Publisher: St. Martin’s Press, St. Martin’s Griffin
Date of Publication: October 12th 2021
Genre: Romance, Historical Fiction, Historical Romance, Paranormal, France, Ghosts, Doctors
Purchase Links: Amazon | Audible | B&N | WorldCat
In Diana Biller’s The Brightest Star in Paris, love is waiting; you only have to let it in.
Amelie St. James, the prima ballerina of the Paris Opera Ballet and the people’s saint, has spent seven years pretending. In the devastating aftermath of the Siege of Paris, she made a decision to protect her sister: she became the bland, sweet, pious “St. Amie” the ballet needed to restore its scandalous reputation. But when her first love reappears, and the ghosts of her past come back to haunt her, all her hard-fought safety is threatened.
Dr. Benedict Moore has never forgotten the girl who helped him embrace life again after he almost lost his. Now, he’s back in Paris after twelve years for a conference. His goals are to recruit promising new scientists, and, maybe, to see Amelie again. When he discovers she’s in trouble, he’s desperate to help her—after all, he owes her.
When she finally agrees to let him help, they disguise their time together with a fake courtship. But reigniting old feelings is dangerous, especially when their lives are an ocean apart. Will they be able to make it out with their hearts intact?
The Palais Garnier was three days away from dress rehearsals.the brighest star in paris by diana biller
When I started reading The Brightest Star in Paris, I couldn’t quite shake the feeling that I had met Amelie and Benedict before. As the book went on and the story unraveled, that feeling intensified. Then Alma was introduced, and I went, “Ooooh, that’s where I remember Ben from!” What book was it? The Widow of Rose House. It took me almost to when Alma came to Paris (with Sam and the rest of the family) to realize that.

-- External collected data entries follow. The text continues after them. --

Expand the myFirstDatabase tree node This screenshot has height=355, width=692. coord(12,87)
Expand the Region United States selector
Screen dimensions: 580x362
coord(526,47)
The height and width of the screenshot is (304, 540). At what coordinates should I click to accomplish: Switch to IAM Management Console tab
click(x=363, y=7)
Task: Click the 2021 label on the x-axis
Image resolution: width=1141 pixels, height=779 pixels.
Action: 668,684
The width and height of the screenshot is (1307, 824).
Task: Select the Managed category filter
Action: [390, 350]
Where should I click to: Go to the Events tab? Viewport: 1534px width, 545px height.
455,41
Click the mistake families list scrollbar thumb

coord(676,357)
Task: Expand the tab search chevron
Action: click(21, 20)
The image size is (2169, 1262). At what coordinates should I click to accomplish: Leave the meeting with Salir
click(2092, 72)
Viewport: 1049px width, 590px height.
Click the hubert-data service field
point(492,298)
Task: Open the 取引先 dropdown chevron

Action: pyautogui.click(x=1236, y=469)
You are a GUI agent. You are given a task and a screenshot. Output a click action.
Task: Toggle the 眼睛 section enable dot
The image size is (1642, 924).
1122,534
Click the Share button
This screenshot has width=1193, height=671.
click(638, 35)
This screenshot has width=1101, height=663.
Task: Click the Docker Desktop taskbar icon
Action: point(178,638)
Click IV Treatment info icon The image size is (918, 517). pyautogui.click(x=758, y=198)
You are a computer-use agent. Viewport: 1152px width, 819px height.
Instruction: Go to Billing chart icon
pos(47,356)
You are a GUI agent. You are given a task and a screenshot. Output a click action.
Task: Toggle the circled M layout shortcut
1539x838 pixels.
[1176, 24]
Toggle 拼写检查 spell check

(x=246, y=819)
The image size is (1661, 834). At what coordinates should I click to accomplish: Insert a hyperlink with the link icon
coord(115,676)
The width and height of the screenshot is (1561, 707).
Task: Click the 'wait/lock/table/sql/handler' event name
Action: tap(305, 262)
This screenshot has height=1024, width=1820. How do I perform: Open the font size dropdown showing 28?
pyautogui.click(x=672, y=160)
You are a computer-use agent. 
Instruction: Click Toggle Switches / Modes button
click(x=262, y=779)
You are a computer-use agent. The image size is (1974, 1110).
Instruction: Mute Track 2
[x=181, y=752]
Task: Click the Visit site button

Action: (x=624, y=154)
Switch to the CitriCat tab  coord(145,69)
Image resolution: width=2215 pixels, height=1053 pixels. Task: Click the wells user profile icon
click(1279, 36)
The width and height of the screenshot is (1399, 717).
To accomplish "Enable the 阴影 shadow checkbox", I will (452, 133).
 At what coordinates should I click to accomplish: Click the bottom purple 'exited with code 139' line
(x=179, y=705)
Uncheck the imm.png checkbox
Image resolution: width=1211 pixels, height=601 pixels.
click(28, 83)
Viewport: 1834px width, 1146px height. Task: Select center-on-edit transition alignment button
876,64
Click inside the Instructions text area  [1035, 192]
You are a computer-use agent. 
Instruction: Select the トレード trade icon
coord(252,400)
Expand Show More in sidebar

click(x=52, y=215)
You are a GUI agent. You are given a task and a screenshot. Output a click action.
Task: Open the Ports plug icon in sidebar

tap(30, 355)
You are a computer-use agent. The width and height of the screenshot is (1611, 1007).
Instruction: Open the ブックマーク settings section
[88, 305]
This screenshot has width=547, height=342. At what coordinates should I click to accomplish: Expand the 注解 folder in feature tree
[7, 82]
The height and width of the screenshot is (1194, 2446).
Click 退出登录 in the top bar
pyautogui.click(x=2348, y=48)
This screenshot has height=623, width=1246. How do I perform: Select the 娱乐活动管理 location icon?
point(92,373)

The Brightest Star in Paris isn’t officially part of a series but is connected to The Widow of Rose Haven. If it were part of a series, it would be book 2. It also could be read as a standalone. While the Moore family is a large part of the book, they do not take it over. Instead, the focus is on Amelie and Benedict, with the Moores’ staying in the background.
The plotline for The Brightest Star in Paris was fast-paced and well written. There was very little lag. The only lag that I noticed was right after Amelie’s collapse on stage. It didn’t last long, only about a chapter, and didn’t derail the book. Instead, it gave me a moment to collect my thoughts and prepare myself for what the rest of the book would bring.
I will admit, I didn’t know much about Edwardian Paris when I started reading The Brightest Star in Paris. I didn’t know about the invasion, the thousands of “rebels” that were killed, or the rebuilding that went on afterward. I was alternately shocked and in tears by what Amelie went through and what she did to survive. To see her gradually break free of the constraints that she put upon herself was a wonderful thing but heartbreaking at the same time.
I don’t remember much about Benedict from The Widow of Rose House, only that he was a surgeon in the Civil War and came back sick. Now, when they said ill, I thought it was a physical illness. Instead, the author painted a picture of a teenager who went to war and returned with PTSD. The author wrote about what happened to Benedict and how he dealt with his PTSD (which wasn’t a thing back then). He was right to say that Amelie saved his life the day she met him. Later on in the book, he became the rock that Amelie leaned on when her world shattered.
I liked Amelie, but I did wish that she let Benedict in sooner than she did. Or at least told him about what her sister’s father was trying to force her into doing. Her seeing ghosts and communicating with them did come as a surprise, but I did like that she didn’t freak out (much) when she realized that they were dead. She resolved two of her ghosts’ issues, and the third ghost decided to tag along with her. There was a neat twist to that plotline that I should have seen coming. Instead, it surprised me, along with Amelie, and it made so much sense.
There is romance in The Brightest Star in Paris. That romance was Amelie and Benedicts. Of course, Amelie almost messed it up, but the way she resolved it was pretty awesome!! This was a second chance romance, and I thought it was super sweet.
The end of The Brightest Star in Paris was pretty good. The author was able to resolve all of the storylines in a way that I liked. She also hinted at another book with either Benedict’s foster brother or younger sister (well, perhaps both??). I can’t wait to read that book!!